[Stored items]
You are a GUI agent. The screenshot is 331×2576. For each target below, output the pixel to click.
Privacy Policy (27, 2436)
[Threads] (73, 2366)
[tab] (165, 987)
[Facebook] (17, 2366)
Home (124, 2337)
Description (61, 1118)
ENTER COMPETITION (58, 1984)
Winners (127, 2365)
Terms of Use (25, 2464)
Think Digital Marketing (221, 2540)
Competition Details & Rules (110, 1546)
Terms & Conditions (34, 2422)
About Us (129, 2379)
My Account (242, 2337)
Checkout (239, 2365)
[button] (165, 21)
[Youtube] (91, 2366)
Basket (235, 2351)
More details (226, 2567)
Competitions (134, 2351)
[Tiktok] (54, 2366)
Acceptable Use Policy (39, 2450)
* * *
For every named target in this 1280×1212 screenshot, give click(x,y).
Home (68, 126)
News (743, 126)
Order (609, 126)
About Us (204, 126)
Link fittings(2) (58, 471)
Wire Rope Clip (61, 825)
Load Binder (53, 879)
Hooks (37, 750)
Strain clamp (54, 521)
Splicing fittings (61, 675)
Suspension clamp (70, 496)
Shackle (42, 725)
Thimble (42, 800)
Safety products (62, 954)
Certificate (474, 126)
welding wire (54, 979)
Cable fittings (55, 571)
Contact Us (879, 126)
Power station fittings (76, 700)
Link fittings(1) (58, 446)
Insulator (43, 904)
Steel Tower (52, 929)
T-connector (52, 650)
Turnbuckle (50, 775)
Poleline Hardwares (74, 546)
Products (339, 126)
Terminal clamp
==
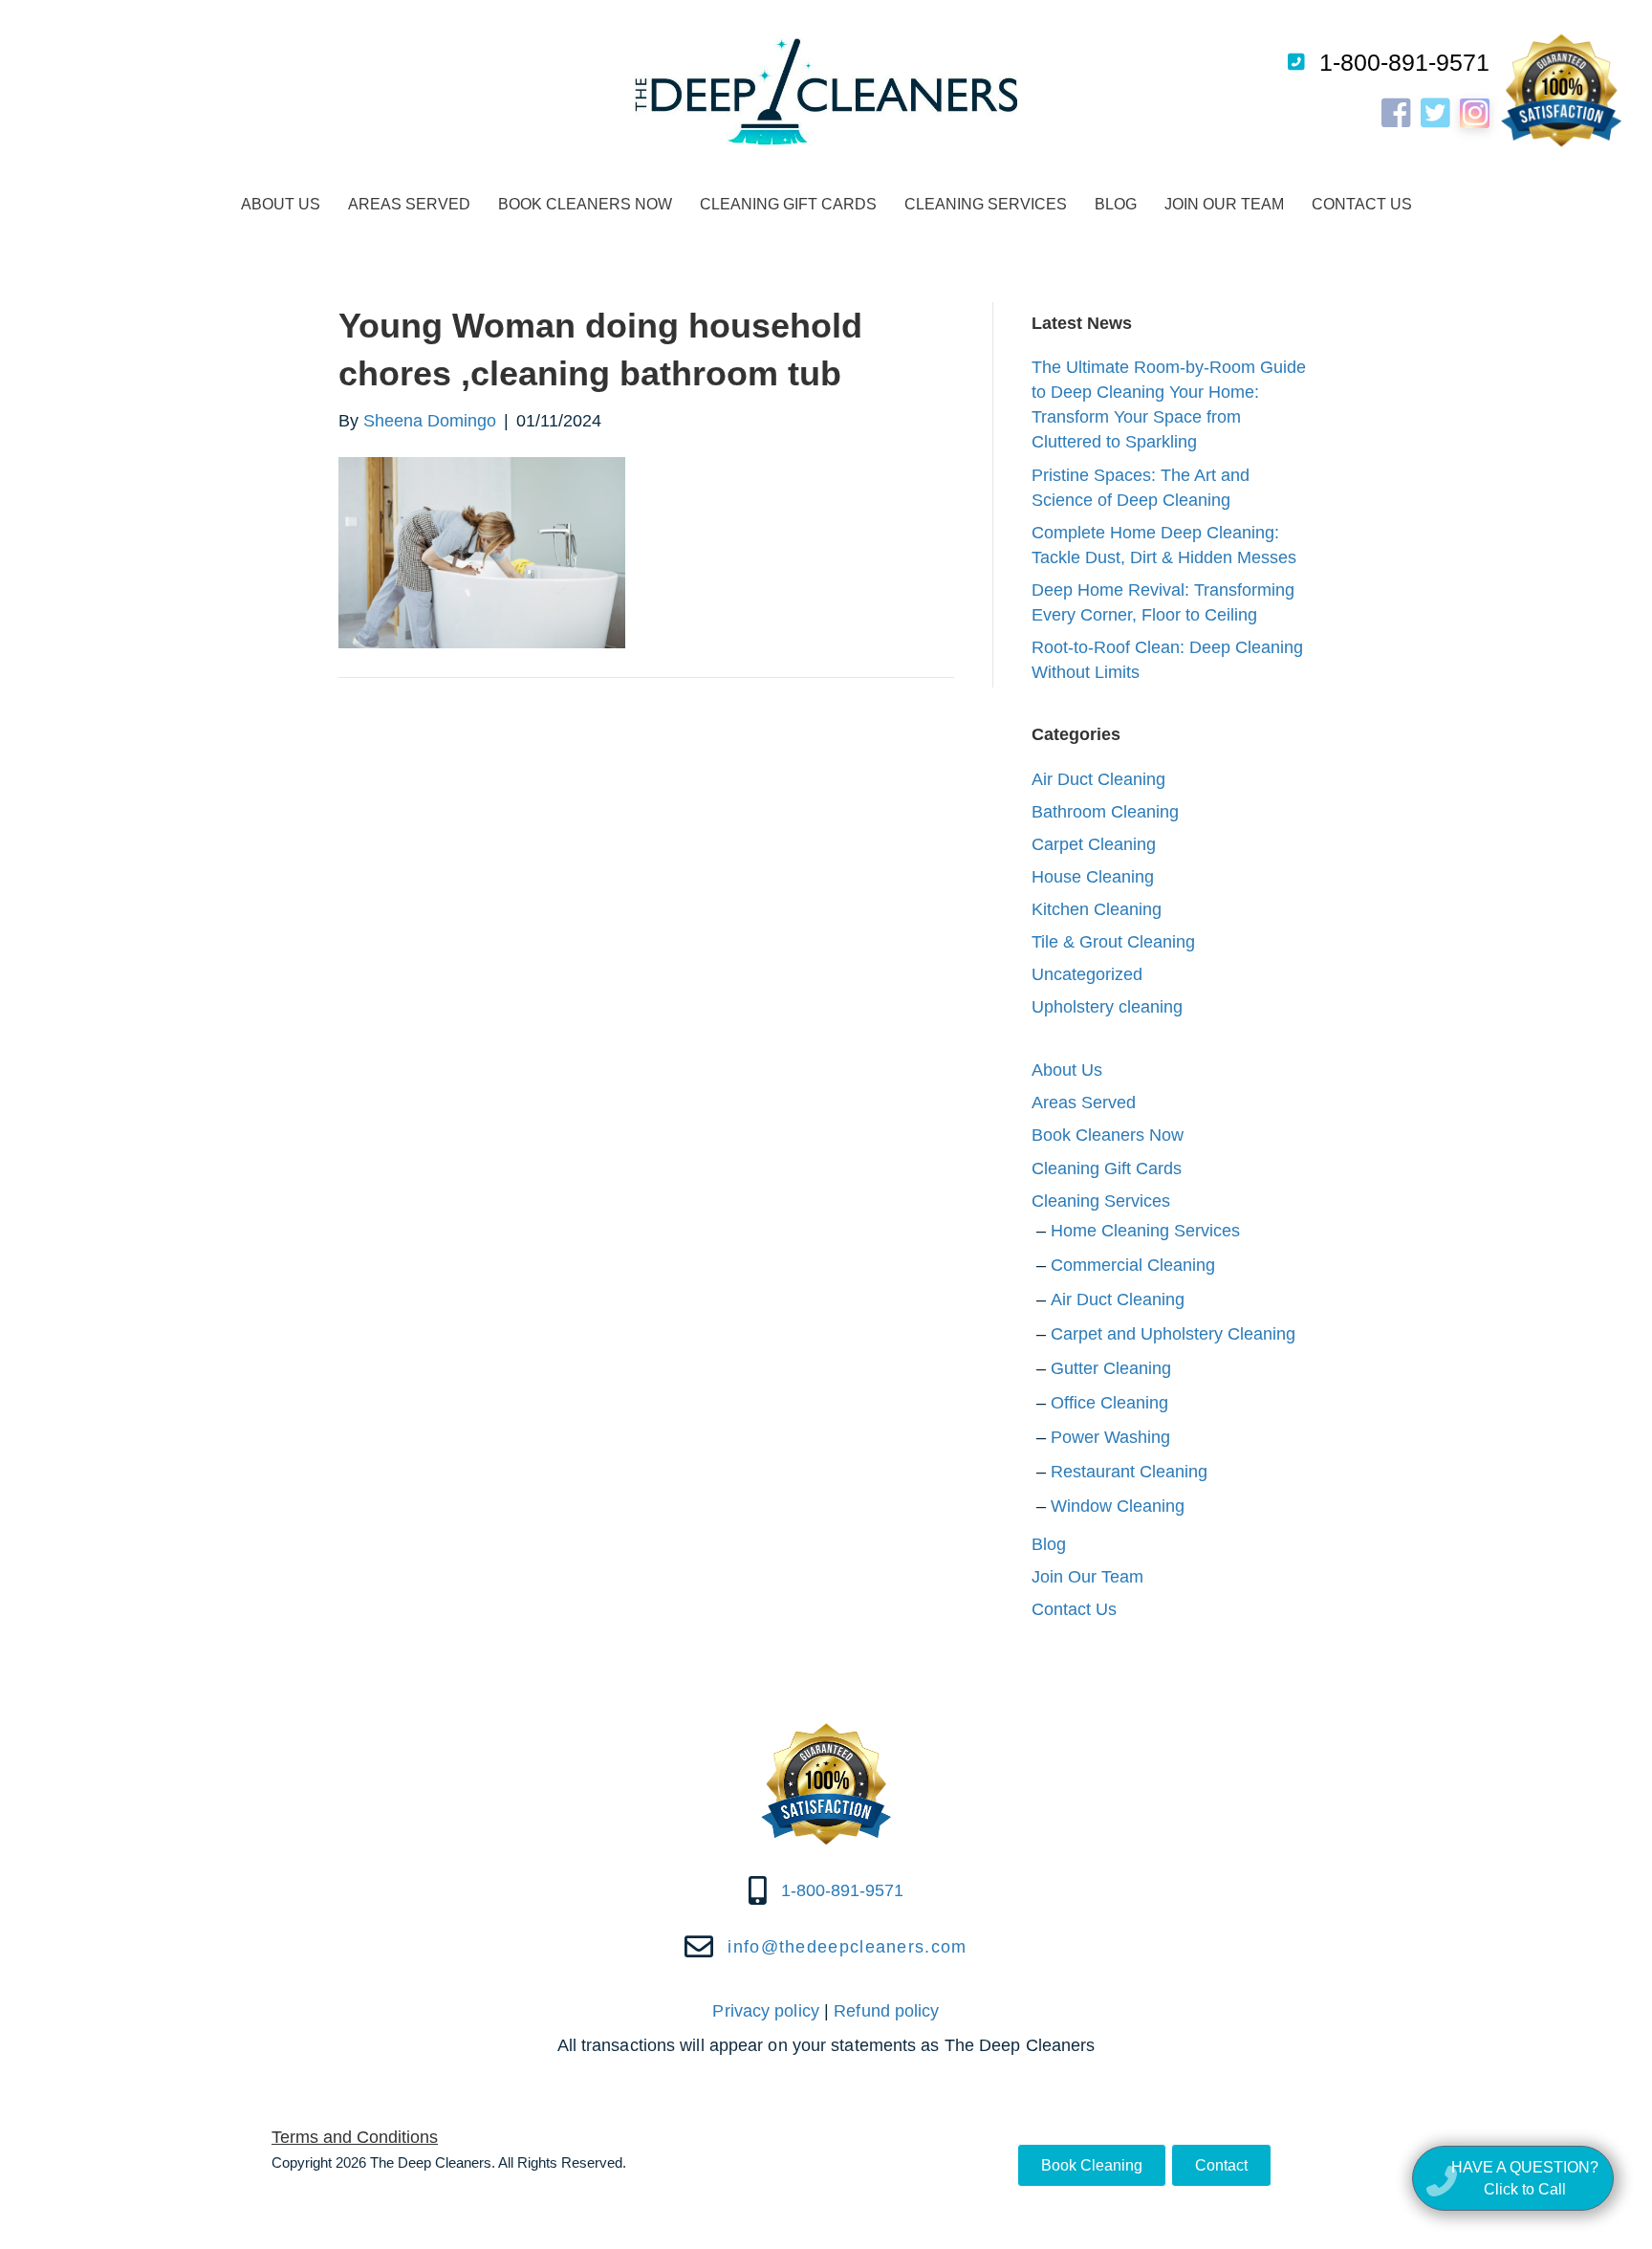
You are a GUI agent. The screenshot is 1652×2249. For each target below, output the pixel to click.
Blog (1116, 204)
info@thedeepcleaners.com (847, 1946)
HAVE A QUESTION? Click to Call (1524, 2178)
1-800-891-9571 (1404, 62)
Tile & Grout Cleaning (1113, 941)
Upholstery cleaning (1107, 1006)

# [Work to complete]
From the data above, output exactly the lines between the one containing "You are a GUI agent. The screenshot is 331×2576." and the one containing "Acceptable Use Policy (39, 2450)", counting both of them.

# [Result for this task]
You are a GUI agent. The screenshot is 331×2576. For each target below, output the pixel to click.
Privacy Policy (27, 2436)
[Threads] (73, 2366)
[tab] (165, 987)
[Facebook] (17, 2366)
Home (124, 2337)
Description (61, 1118)
ENTER COMPETITION (58, 1984)
Winners (127, 2365)
Terms of Use (25, 2464)
Think Digital Marketing (221, 2540)
Competition Details & Rules (110, 1546)
Terms & Conditions (34, 2422)
About Us (129, 2379)
My Account (242, 2337)
Checkout (239, 2365)
[button] (165, 21)
[Youtube] (91, 2366)
Basket (235, 2351)
More details (226, 2567)
Competitions (134, 2351)
[Tiktok] (54, 2366)
Acceptable Use Policy (39, 2450)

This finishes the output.